* INPUT FOR THIS TASK
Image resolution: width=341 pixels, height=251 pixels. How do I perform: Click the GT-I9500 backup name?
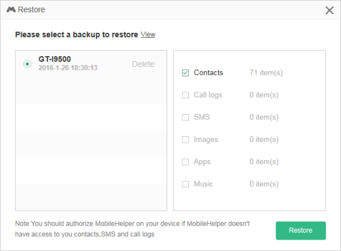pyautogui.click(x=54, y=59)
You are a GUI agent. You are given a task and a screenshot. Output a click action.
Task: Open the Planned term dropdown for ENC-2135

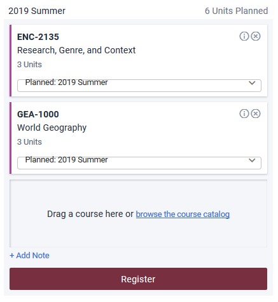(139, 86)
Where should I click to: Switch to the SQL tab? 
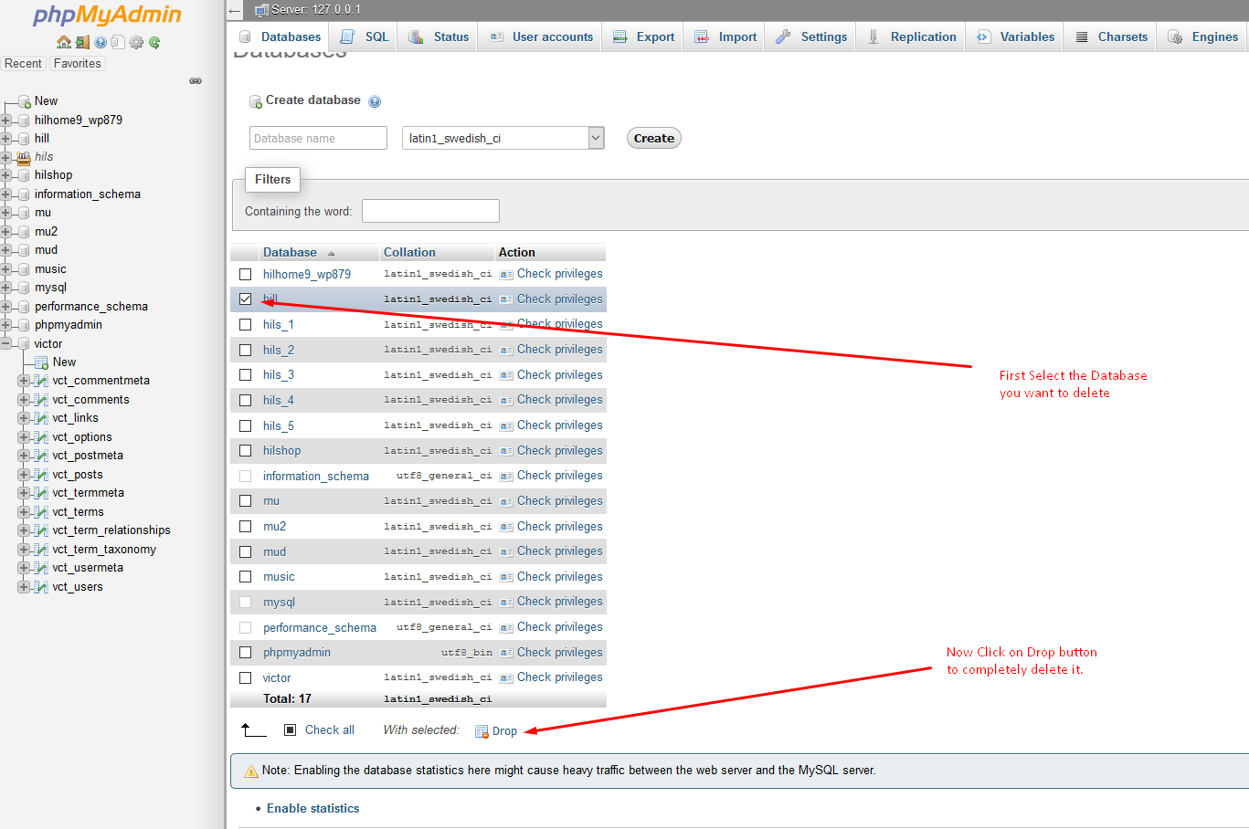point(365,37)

* TASK TO COMPLETE
Write out the listing above line for line, without changing any wording, and leave the pictures out.

* WRITTEN ANSWER
Image resolution: width=341 pixels, height=251 pixels. How do I perform: Click the GT-I9500 backup name?
pyautogui.click(x=54, y=59)
You are a GUI agent. You are given a task and a screenshot. Output a click action.
Task: Open the Planned term dropdown for ENC-2135

(139, 86)
Where should I click to: Switch to the SQL tab? 
point(365,37)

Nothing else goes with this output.